Function notation doesn't just make mathematics more concise; it also allows us to easily express operations involving functions, such as transformations, combinations, or compositions. When you see notations like \((g \circ f)(x)\), this is telling you that function \(f\) is applied to \(x\) first, and then function \(g\) is applied to the result of \(f(x)\).

Using function notation is crucial for exploring deeper mathematical concepts and advanced mathematical problems, making it an essential tool in mathematics.

Polynomials are algebraic expressions made up of terms, which consist of variables raised to whole number exponents and coefficients. A simple example is \(x^2 + 3x + 2\), where each term is part of the polynomial.

The degree of a polynomial is determined by the highest exponent of the variable in the expression. For instance, in the polynomial \(x^5\), the degree is 5. This is important since it gives the polynomial certain characteristics, such as the number of roots it can have and the general shape of its graph.

Polynomials can be added, subtracted, multiplied, and even composed with other functions.
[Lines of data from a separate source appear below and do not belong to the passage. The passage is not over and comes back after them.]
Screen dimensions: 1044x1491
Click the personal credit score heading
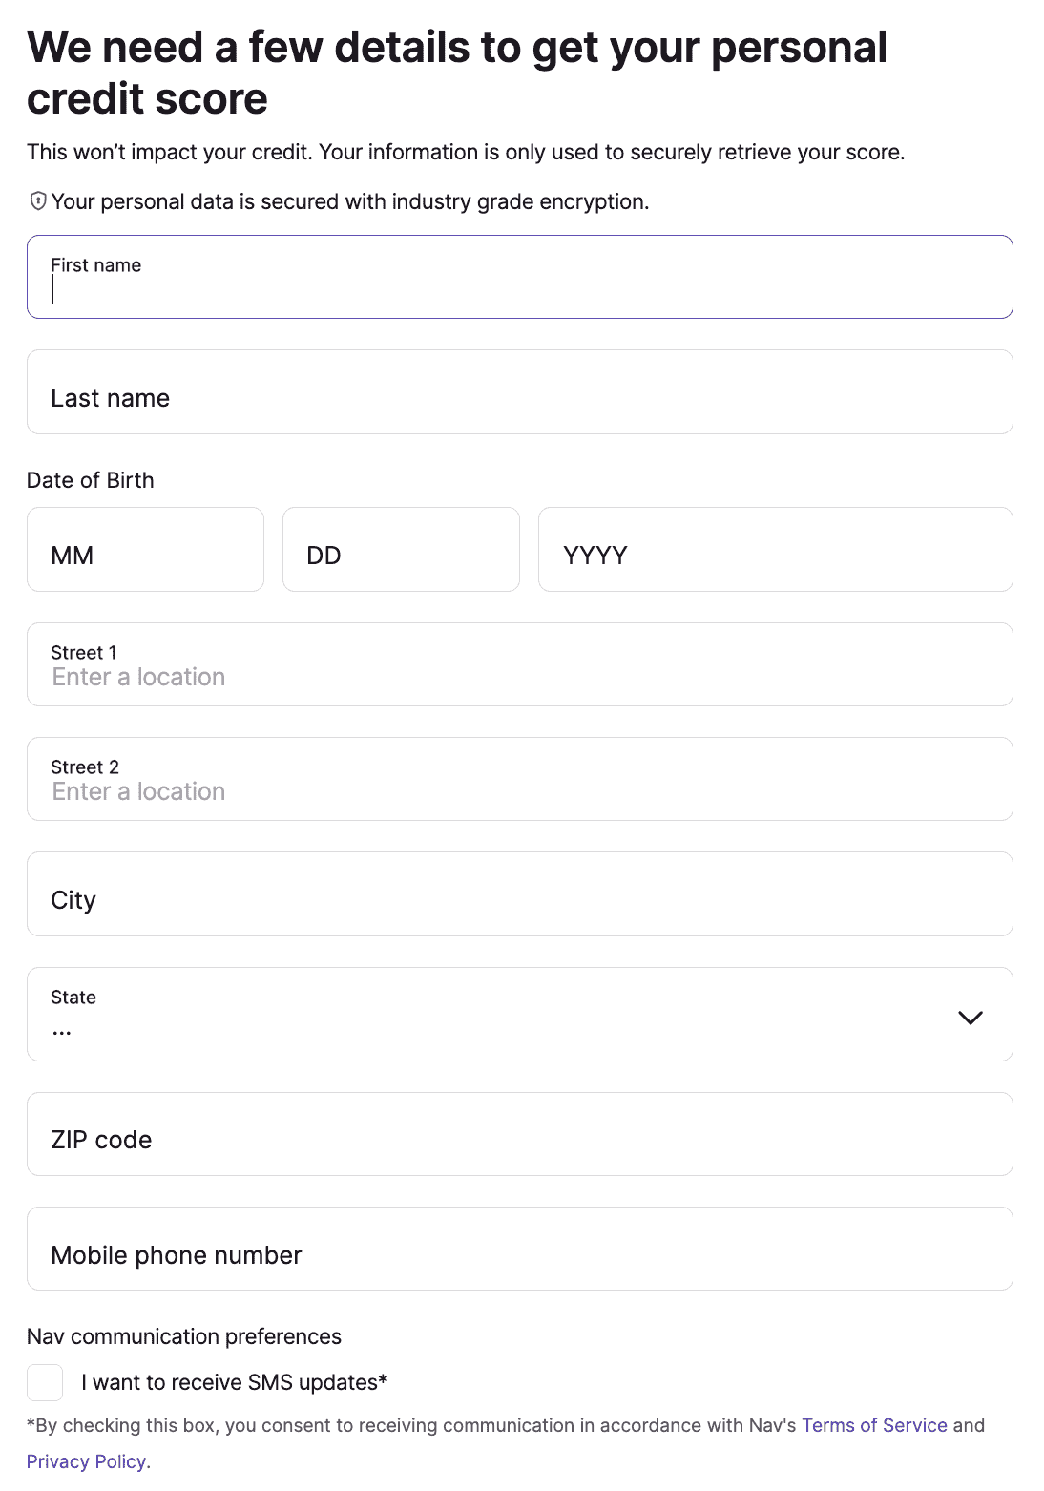click(x=456, y=73)
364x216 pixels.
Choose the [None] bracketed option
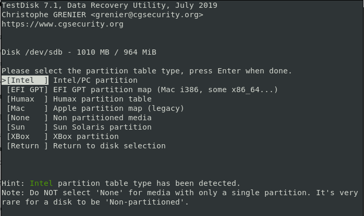tap(28, 118)
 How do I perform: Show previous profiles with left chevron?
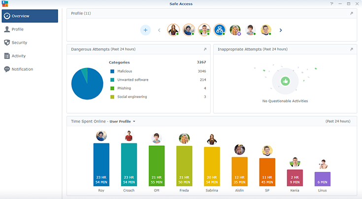(159, 30)
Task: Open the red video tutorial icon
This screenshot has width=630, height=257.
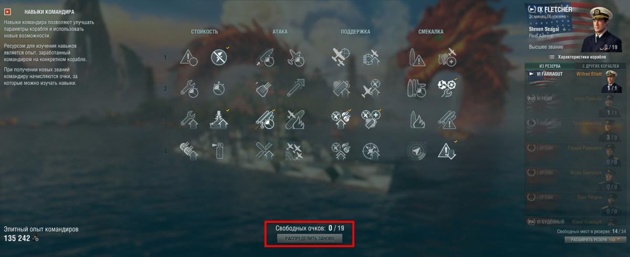Action: (7, 11)
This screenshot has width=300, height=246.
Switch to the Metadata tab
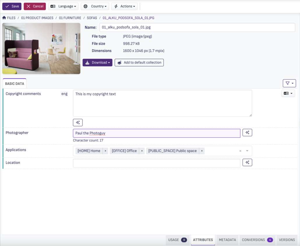(x=227, y=240)
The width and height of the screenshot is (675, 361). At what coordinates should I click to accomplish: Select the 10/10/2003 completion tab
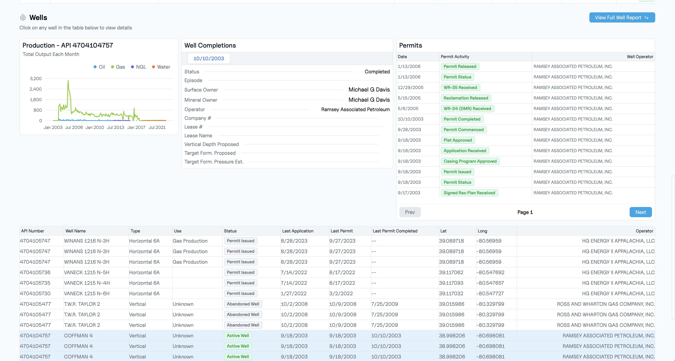[209, 58]

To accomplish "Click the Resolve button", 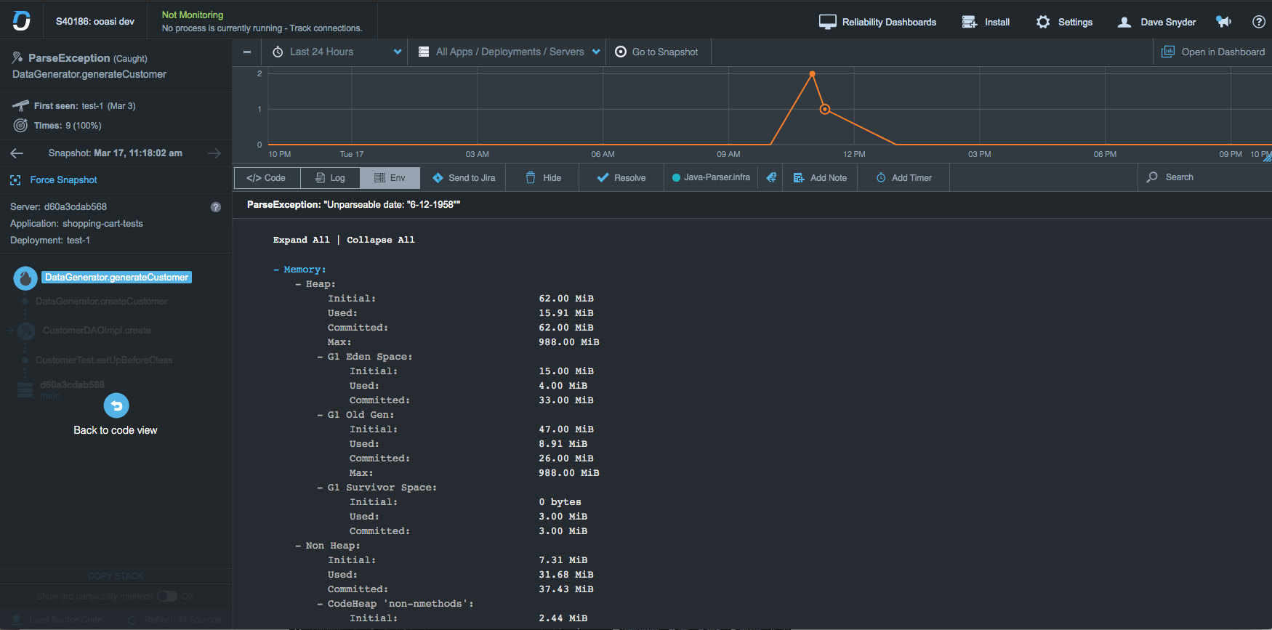I will [621, 178].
These operations enable us to maintain control over complex algebraic expressions. Understanding polynomials is fundamental to succeeding in higher levels of algebra and calculus, where they frequently appear.
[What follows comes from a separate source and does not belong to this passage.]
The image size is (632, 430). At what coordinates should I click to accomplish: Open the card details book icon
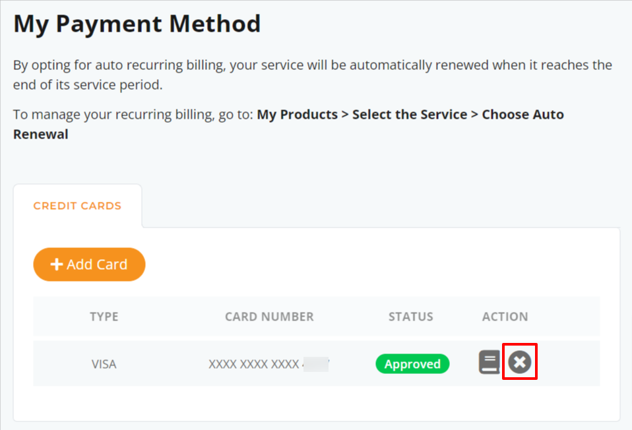(490, 362)
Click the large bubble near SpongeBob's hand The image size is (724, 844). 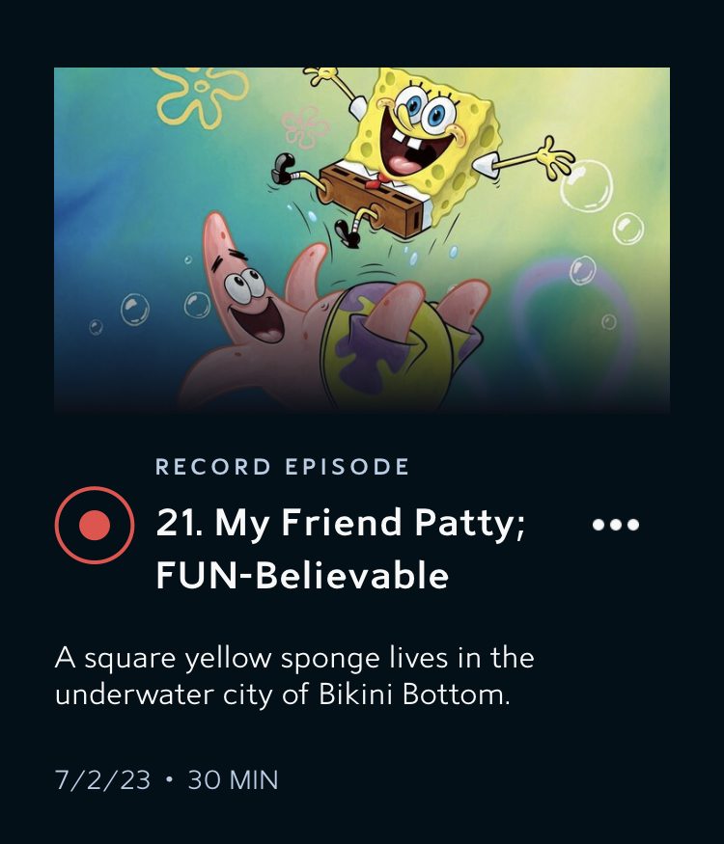click(587, 186)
Function substitution is a process where we replace a variable in a function with another expression or function. This is often used in the context of composition, as seen in function composition exercises.
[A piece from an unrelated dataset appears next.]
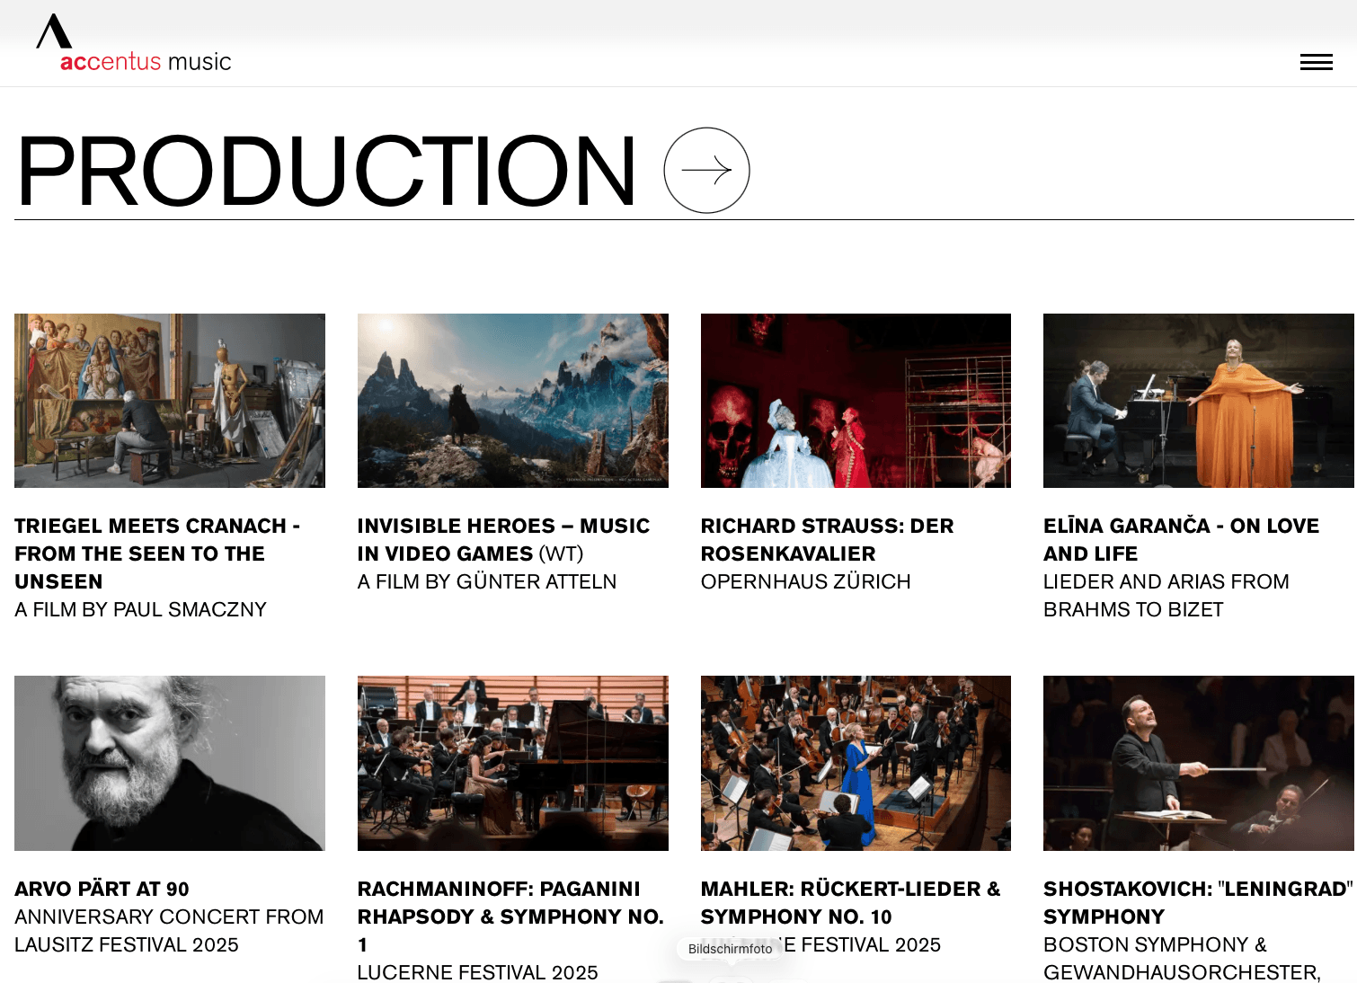Open the Invisible Heroes mountain landscape thumbnail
In our example, we have two functions: \(f(x)=x^5\) and \(g(x)=x+1\). To substitute \(f\) into \(g\), we replace every occurrence of \(x\) in \(g(x)\) with \(f(x)\). Therefore, substituting \(f(x)\) into \(g(x)\) results in \(g(f(x)) = g(x^5) = x^5 + 1\).

This process is instrumental in solving complex equations and understanding how different functions interact. Grasping the concept of substitution helps to simplify and solve equations that might initially seem daunting, by breaking them down into more manageable parts.